(Beginning of EXTRACTED INFORMATION)
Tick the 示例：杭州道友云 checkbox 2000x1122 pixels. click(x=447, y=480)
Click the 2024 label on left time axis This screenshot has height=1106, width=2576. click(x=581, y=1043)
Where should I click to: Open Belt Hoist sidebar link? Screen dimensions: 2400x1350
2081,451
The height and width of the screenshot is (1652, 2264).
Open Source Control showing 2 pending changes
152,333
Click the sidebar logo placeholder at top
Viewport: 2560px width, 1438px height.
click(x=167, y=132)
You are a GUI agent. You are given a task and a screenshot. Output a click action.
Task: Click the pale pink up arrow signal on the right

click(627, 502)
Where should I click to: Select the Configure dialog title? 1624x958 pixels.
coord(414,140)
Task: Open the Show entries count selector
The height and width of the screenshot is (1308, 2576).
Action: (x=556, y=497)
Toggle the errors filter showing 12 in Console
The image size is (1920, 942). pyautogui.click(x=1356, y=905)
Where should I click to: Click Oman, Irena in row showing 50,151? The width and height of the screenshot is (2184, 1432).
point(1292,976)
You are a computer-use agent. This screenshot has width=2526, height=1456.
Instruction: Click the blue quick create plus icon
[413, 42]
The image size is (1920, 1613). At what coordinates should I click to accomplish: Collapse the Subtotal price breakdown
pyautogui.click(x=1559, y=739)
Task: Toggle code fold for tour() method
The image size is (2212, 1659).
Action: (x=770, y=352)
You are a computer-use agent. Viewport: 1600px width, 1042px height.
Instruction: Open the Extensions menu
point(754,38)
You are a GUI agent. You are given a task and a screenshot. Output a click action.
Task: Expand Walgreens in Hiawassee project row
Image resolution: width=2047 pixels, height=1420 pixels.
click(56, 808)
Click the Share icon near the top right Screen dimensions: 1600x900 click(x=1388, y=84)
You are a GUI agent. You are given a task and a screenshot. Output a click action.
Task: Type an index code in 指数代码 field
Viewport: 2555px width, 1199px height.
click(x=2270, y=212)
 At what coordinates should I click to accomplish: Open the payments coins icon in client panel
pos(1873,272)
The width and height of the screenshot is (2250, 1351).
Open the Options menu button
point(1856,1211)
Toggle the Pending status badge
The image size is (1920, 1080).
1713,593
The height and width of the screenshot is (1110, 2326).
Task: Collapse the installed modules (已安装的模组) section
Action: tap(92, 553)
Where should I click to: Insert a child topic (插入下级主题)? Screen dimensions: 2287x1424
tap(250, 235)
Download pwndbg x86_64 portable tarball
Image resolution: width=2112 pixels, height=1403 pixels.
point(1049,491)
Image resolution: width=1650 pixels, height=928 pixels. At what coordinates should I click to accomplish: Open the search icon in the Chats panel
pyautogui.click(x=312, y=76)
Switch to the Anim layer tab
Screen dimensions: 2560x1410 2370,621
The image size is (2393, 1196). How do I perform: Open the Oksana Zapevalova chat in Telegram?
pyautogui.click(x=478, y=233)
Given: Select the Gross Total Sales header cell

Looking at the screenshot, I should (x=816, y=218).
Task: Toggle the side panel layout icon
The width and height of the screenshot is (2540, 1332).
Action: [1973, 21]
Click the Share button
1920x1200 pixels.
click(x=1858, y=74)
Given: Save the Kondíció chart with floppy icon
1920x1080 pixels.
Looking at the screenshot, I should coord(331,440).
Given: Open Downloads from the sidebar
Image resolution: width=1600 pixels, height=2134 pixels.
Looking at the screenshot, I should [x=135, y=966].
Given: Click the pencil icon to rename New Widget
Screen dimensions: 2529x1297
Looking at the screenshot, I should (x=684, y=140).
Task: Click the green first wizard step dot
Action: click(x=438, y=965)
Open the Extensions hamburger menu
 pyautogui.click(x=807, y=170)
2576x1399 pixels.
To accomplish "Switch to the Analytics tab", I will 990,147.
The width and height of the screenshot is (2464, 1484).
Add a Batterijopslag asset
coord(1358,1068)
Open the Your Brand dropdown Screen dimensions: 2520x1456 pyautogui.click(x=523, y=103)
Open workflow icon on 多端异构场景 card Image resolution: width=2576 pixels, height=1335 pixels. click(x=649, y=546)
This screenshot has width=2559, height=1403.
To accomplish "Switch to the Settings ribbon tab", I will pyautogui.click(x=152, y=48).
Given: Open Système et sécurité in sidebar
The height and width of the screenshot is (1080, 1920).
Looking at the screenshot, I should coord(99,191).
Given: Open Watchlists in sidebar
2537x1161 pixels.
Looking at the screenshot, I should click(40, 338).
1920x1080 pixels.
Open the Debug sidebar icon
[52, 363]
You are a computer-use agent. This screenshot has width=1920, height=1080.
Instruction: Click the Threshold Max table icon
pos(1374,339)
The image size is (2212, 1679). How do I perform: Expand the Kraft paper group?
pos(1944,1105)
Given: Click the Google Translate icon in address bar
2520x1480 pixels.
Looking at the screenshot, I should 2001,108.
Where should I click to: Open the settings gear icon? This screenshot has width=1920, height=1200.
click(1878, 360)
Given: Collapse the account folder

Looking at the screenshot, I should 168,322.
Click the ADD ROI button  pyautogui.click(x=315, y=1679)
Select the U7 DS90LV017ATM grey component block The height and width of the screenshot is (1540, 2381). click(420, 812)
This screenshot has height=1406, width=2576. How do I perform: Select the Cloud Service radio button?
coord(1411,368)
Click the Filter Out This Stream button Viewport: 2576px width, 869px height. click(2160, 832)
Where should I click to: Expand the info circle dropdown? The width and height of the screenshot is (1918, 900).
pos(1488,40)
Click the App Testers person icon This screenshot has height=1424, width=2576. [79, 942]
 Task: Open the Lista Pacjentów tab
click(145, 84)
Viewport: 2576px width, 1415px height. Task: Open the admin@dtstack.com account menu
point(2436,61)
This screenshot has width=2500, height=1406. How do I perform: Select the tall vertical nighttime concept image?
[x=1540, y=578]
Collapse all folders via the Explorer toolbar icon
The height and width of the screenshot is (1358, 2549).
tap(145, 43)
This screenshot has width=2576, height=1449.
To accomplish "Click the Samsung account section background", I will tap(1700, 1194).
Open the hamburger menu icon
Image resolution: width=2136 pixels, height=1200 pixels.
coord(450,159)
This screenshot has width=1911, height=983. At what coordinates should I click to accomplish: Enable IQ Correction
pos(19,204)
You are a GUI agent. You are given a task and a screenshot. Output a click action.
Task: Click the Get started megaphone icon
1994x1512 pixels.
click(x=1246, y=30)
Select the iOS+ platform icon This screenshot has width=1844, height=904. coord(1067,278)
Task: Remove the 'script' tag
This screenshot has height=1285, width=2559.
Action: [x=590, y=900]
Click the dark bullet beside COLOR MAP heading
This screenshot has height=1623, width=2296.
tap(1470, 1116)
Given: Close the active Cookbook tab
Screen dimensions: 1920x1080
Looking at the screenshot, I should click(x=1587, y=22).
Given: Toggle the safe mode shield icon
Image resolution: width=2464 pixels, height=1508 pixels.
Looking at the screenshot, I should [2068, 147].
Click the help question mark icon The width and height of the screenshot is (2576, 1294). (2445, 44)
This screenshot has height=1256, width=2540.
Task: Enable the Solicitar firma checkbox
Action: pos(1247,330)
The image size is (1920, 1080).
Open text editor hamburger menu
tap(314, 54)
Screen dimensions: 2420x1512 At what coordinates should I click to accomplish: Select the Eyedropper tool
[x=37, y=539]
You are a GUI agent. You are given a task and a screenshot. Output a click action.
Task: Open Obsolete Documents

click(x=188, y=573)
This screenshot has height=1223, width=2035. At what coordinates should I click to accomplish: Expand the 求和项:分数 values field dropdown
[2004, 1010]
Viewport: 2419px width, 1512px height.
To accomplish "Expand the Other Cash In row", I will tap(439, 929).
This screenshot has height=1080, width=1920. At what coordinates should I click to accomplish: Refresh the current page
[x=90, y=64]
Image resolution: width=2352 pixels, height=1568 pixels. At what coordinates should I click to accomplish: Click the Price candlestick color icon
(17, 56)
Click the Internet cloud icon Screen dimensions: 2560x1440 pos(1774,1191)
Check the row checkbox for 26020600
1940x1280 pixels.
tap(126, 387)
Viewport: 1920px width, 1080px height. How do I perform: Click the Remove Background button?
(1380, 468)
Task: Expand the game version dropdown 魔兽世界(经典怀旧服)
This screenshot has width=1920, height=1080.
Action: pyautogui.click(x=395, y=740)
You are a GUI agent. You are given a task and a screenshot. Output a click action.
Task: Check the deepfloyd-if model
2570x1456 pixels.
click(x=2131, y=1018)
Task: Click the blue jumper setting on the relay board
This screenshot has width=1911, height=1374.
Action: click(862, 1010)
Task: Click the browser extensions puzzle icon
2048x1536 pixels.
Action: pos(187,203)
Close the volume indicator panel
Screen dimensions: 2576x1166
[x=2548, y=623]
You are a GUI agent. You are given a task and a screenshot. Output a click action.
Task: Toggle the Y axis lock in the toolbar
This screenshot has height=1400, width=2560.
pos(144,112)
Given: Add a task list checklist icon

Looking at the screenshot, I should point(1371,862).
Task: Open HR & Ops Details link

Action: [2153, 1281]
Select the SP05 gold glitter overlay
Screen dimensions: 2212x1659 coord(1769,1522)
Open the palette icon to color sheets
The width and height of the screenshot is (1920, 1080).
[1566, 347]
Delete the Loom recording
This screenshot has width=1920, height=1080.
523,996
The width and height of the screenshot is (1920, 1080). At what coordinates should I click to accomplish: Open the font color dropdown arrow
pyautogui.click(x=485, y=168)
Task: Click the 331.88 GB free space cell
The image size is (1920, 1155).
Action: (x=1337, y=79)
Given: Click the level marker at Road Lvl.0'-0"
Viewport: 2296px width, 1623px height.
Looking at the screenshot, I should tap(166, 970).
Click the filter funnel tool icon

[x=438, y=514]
(End of EXTRACTED INFORMATION)
THE TASK. Give back the listing exactly, please, from its first line to the line containing "Task: Open the Show entries count selector", inclusive, and nothing past that line.

REPLY TO THE TASK.
Tick the 示例：杭州道友云 checkbox 2000x1122 pixels. click(x=447, y=480)
Click the 2024 label on left time axis This screenshot has height=1106, width=2576. click(x=581, y=1043)
Where should I click to: Open Belt Hoist sidebar link? Screen dimensions: 2400x1350
2081,451
The height and width of the screenshot is (1652, 2264).
Open Source Control showing 2 pending changes
152,333
Click the sidebar logo placeholder at top
Viewport: 2560px width, 1438px height.
click(x=167, y=132)
You are a GUI agent. You are given a task and a screenshot. Output a click action.
Task: Click the pale pink up arrow signal on the right

click(627, 502)
Where should I click to: Select the Configure dialog title? 1624x958 pixels.
coord(414,140)
Task: Open the Show entries count selector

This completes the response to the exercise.